Ultimately, the court held that the language defining the principal sum for Class 1 Insured Persons was ambiguous. The court found that the defendants’ interpretation—that the $100,000 and $1,000,000 amounts respectively referred to a floor and cap on benefits due—was not the only reasonable interpretation. Because the language was susceptible to more than one reasonable meaning, the court was required to construe it in favor of the plaintiff’s interpretation. As a result, the court granted the plaintiff summary judgment in her favor as to her claim for $4 million in additional benefits under the Plan, as well as equitable interest.

This decision provides a cautionary tale for employers sponsoring insured benefits. Insurance policies should clearly define maximums, and explicitly specify that such maximums apply to the overall benefit due rather than another sum used to calculate that benefit. Employers should review these certificates and require insurers to revise if the insurer’s language is unclear.
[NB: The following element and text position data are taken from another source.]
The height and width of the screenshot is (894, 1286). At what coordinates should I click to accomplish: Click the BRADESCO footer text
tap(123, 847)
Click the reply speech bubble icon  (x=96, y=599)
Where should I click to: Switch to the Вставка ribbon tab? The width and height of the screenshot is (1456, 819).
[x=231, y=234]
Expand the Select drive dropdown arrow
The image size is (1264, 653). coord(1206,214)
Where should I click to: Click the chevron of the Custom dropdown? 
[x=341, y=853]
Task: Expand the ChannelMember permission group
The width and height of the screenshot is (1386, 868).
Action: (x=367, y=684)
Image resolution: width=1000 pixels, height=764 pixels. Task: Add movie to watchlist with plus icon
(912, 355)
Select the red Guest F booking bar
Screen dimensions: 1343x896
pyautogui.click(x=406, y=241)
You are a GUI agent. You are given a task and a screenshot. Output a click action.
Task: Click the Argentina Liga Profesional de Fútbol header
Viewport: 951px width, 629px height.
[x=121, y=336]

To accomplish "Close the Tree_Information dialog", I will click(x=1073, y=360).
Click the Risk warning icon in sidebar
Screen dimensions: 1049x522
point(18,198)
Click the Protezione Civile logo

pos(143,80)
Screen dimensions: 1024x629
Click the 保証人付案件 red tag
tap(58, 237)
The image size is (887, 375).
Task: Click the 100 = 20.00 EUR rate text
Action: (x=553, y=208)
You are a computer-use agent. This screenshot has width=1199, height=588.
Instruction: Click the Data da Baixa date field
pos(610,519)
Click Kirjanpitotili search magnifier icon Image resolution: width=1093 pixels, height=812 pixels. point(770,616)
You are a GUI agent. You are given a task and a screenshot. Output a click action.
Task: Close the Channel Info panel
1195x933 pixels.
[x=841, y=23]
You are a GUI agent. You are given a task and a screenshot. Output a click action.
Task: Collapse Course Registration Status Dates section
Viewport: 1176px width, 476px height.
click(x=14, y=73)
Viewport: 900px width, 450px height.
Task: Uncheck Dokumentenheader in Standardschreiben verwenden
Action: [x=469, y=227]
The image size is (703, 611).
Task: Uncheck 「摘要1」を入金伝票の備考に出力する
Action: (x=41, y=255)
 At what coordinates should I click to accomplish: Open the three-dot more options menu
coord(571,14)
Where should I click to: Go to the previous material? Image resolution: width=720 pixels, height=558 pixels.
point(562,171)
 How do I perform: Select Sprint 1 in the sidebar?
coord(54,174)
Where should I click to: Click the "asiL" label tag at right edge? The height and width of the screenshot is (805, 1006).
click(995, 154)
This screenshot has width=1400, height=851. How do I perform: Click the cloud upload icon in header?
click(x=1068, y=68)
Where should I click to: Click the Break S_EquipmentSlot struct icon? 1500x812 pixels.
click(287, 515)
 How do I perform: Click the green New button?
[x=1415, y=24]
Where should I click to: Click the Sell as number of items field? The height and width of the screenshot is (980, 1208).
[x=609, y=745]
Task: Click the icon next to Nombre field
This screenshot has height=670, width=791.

Furthermore, with open enrollment approaching, employers would be well served to confirm their election materials are unambiguous and consistent with the terms of the underlying life insurance policy. Any ambiguities should be addressed with the insurer and updated in the group policy. For employers that maintain a separate summary plan description or other materials describing their life insurance or other benefits, these materials should be reviewed for consistency with the insurance policy. Any inconsistency between the life insurance policy and the benefits communicated by the employer could potentially make the employer responsible for additional benefits that were promised.